Recorded data:

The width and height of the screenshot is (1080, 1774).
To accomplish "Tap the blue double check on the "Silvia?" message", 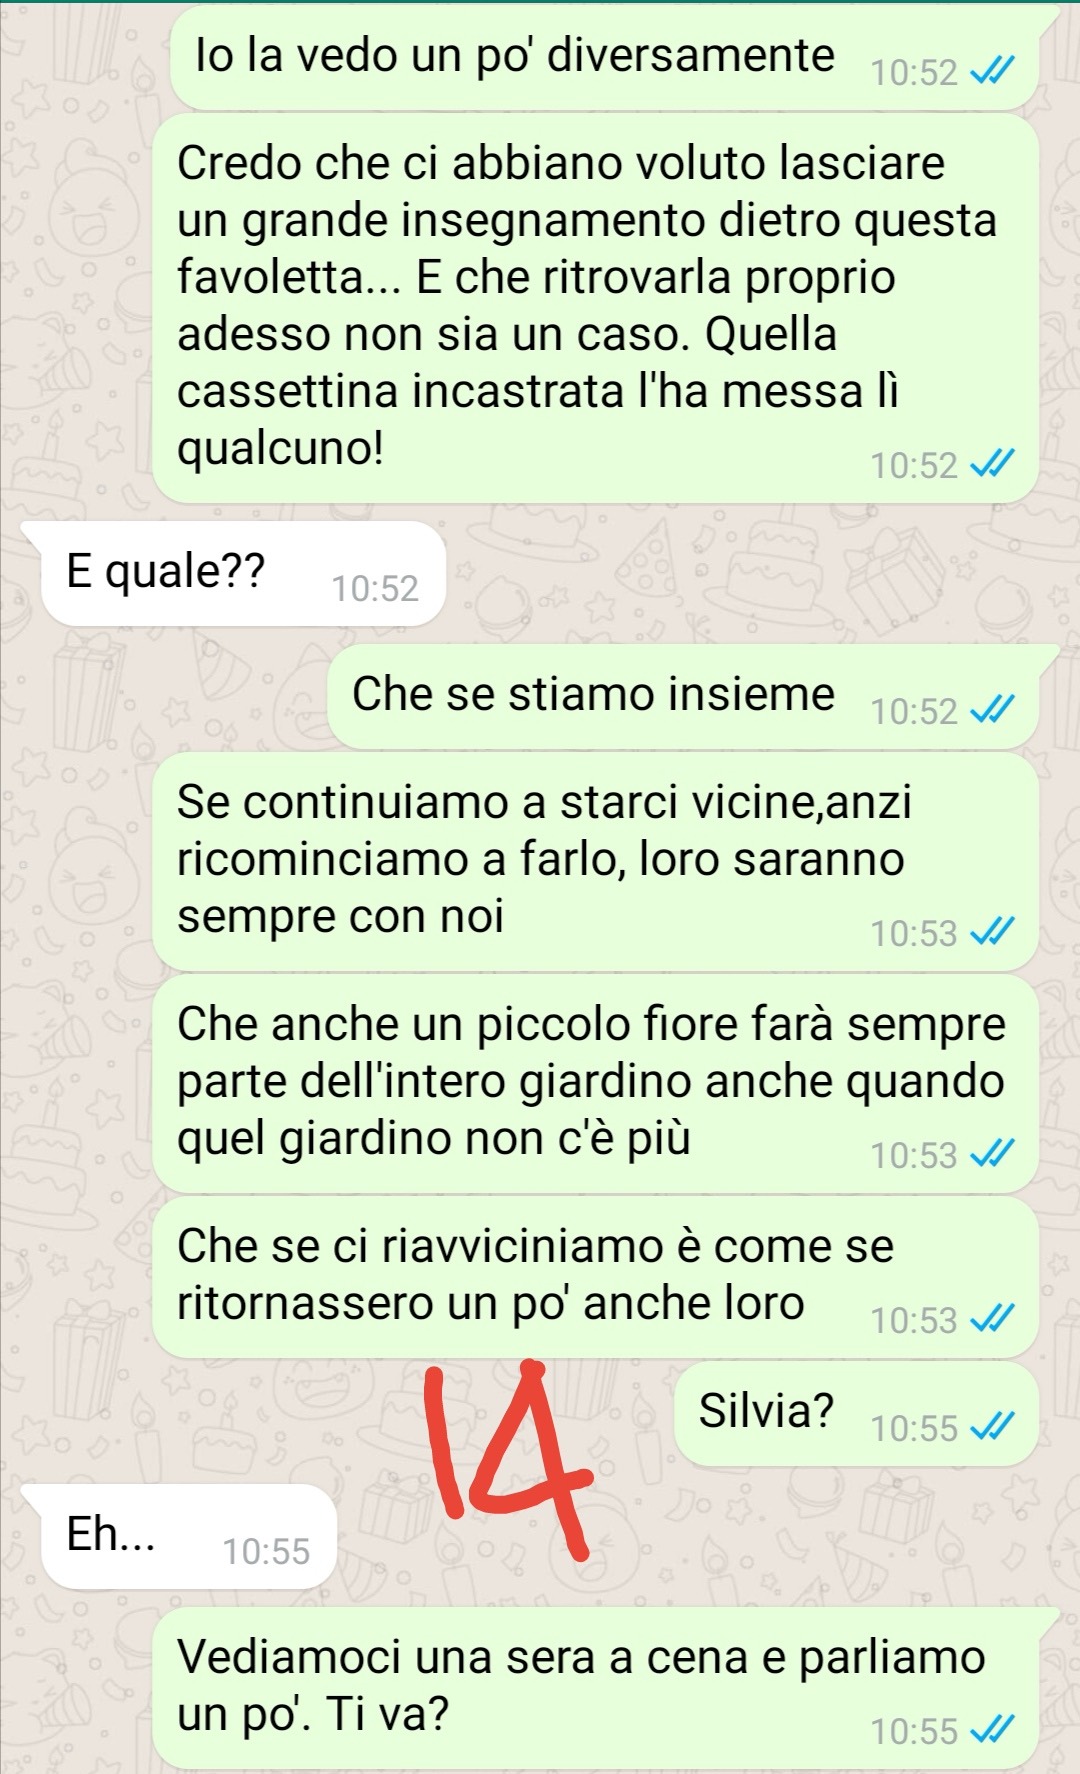I will coord(994,1427).
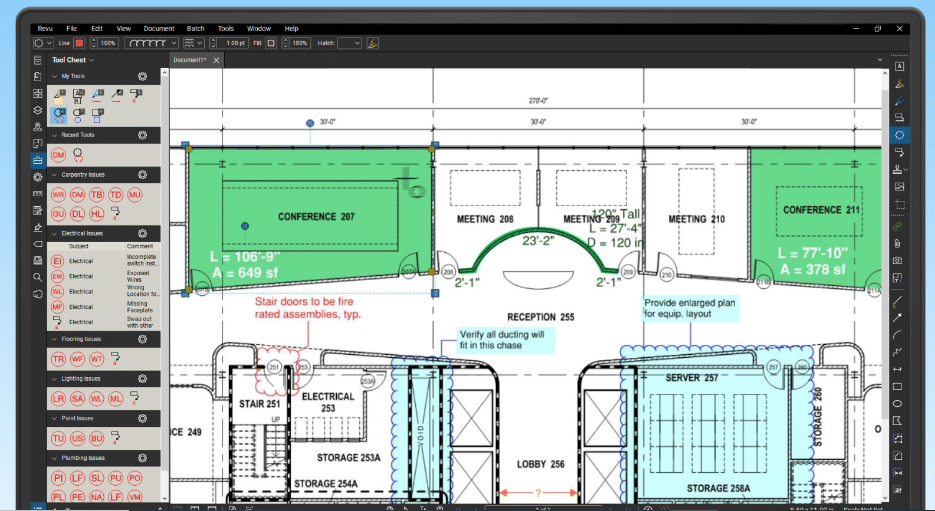Select the WR stamp in Carpentry Issues
Image resolution: width=935 pixels, height=511 pixels.
pyautogui.click(x=58, y=194)
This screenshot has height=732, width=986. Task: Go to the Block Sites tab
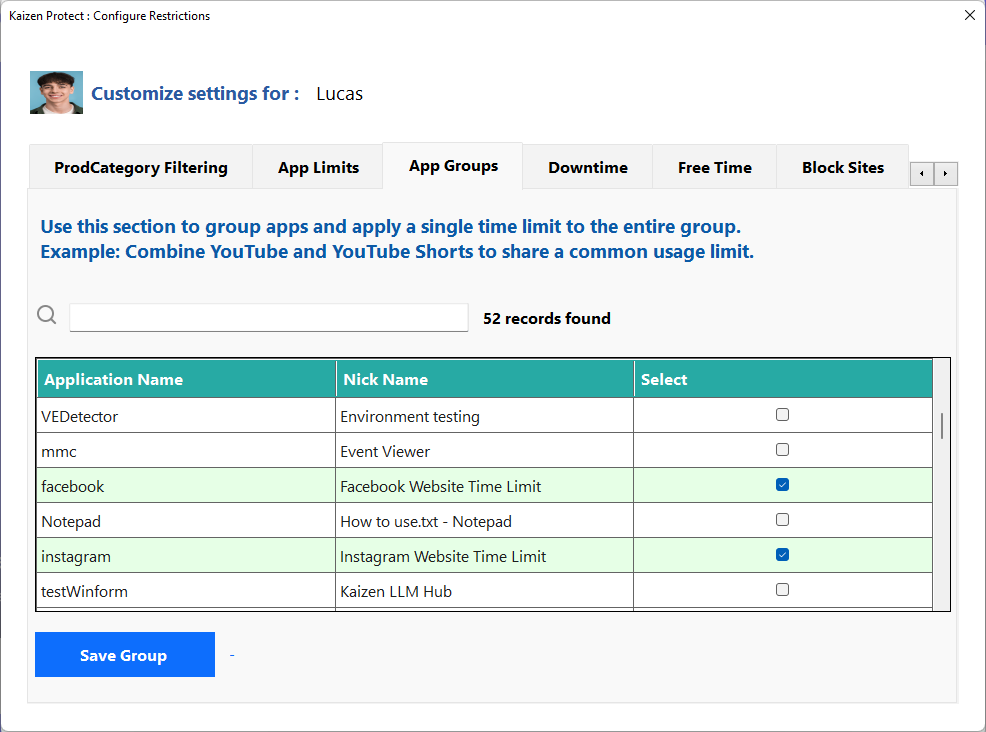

Action item:
Copy the lines from the entries above in which the word "screenshot" appears.

Output:
The width and height of the screenshot is (1080, 1774).
This screenshot has height=732, width=986. Task: Go to the Block Sites tab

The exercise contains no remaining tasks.